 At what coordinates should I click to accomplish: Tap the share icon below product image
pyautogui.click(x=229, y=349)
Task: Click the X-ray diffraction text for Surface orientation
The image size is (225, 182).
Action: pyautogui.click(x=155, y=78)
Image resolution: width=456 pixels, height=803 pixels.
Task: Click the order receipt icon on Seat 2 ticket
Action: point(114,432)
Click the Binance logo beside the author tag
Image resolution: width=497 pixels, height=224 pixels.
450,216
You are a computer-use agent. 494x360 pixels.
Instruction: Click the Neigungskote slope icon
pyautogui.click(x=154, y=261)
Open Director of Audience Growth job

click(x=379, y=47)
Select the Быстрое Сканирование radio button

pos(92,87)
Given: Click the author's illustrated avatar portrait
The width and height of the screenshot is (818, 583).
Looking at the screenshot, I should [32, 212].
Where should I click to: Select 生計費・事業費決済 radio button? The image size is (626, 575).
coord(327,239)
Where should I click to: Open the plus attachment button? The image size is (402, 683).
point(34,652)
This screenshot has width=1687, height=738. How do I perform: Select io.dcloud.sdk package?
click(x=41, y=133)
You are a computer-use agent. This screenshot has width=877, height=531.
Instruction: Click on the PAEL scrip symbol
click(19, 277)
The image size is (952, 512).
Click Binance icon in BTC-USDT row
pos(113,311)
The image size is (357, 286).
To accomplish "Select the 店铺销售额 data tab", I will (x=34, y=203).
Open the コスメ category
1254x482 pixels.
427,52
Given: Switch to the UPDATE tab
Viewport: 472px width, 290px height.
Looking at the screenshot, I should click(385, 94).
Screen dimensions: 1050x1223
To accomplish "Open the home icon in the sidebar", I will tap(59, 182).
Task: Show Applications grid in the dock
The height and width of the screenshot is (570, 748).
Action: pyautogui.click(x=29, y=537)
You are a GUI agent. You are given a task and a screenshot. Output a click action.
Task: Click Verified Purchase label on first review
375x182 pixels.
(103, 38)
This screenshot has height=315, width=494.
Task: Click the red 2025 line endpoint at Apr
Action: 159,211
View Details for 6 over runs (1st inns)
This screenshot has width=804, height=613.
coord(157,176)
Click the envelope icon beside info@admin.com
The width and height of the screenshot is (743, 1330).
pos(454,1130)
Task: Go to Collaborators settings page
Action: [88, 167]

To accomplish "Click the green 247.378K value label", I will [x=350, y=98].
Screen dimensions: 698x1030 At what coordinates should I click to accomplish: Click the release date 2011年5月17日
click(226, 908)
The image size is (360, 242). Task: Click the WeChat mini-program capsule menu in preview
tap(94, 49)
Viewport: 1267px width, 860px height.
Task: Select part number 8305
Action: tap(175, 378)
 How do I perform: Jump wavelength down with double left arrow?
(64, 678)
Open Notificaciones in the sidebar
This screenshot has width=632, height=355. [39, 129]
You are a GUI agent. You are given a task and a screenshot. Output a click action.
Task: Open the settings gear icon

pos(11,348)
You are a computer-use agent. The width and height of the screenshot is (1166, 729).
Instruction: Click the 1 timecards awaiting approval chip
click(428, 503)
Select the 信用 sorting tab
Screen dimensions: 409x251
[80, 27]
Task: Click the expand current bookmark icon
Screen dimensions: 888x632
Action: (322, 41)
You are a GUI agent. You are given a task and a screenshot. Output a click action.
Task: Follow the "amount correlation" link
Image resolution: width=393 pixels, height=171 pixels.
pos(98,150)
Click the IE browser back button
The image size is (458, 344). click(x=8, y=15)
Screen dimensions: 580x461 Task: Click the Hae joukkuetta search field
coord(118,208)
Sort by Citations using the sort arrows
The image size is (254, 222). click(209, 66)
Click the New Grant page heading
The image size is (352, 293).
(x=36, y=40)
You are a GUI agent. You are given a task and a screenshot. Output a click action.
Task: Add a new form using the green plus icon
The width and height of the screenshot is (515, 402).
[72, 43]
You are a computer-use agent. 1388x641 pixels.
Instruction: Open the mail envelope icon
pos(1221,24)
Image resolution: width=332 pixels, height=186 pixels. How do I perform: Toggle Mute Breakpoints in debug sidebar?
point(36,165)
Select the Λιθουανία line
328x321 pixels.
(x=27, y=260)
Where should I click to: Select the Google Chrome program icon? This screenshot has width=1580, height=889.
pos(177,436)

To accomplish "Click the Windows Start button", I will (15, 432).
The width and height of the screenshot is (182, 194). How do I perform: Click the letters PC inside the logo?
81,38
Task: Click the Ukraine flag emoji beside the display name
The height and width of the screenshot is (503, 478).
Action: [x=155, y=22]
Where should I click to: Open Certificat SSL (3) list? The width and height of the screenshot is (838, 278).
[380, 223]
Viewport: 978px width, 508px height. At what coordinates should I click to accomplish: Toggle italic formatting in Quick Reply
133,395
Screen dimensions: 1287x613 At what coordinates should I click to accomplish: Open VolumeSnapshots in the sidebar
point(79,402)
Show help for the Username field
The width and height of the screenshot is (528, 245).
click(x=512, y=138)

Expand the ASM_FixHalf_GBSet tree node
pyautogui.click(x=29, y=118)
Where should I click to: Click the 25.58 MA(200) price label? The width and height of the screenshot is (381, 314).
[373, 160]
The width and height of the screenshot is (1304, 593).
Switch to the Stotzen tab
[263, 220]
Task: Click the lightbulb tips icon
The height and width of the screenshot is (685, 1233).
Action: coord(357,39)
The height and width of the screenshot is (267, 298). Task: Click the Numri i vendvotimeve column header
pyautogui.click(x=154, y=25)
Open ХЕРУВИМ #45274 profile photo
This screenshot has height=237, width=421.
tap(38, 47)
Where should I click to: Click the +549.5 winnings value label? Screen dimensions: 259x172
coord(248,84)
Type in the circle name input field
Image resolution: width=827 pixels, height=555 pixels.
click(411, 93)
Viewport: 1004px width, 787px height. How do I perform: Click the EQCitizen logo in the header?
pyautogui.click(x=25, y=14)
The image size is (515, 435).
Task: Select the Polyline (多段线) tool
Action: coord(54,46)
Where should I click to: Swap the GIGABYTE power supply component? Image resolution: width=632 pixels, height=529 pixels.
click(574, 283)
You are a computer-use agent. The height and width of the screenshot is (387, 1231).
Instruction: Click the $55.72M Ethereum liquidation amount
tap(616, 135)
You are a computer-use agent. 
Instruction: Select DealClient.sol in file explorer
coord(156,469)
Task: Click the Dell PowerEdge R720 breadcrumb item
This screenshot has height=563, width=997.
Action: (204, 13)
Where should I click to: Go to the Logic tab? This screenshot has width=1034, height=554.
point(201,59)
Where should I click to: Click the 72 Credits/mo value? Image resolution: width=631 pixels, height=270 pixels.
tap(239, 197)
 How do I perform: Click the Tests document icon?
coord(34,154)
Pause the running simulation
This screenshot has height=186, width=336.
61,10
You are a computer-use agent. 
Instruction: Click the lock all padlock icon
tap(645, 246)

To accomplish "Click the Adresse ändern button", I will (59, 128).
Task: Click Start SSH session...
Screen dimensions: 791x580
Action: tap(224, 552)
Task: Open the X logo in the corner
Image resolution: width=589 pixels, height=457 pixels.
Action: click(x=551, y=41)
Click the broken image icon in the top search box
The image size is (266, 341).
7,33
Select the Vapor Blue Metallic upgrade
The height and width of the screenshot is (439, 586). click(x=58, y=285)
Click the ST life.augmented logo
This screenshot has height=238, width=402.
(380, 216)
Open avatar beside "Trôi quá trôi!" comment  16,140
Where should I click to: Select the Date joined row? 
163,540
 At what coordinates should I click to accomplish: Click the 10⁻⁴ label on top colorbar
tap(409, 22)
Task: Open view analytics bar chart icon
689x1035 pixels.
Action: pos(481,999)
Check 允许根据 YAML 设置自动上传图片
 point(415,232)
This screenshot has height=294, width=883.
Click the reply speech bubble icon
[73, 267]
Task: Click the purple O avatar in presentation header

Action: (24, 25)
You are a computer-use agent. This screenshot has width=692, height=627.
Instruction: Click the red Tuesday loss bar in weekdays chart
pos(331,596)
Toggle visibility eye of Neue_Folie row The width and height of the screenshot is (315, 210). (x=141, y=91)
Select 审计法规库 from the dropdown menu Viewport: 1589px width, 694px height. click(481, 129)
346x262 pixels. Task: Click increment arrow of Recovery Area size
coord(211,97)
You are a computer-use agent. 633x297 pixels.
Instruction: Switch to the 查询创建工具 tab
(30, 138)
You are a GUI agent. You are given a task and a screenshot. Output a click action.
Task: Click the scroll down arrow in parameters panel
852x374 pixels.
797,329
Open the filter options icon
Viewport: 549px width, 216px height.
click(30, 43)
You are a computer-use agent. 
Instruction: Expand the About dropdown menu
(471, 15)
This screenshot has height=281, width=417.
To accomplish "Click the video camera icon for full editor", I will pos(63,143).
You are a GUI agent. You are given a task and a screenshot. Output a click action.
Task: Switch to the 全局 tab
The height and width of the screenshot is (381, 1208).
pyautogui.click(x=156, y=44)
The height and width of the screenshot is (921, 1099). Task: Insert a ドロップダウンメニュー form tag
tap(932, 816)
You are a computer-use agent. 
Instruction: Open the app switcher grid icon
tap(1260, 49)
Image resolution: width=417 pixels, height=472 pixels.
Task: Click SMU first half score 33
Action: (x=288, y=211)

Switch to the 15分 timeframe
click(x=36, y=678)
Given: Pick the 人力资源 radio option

::::::::

▸ **What needs to be done**
Check the listing above for "author". Show every line where it turns up.

▸ **Problem solution**
Click the Binance logo beside the author tag
Given: Click the author's illustrated avatar portrait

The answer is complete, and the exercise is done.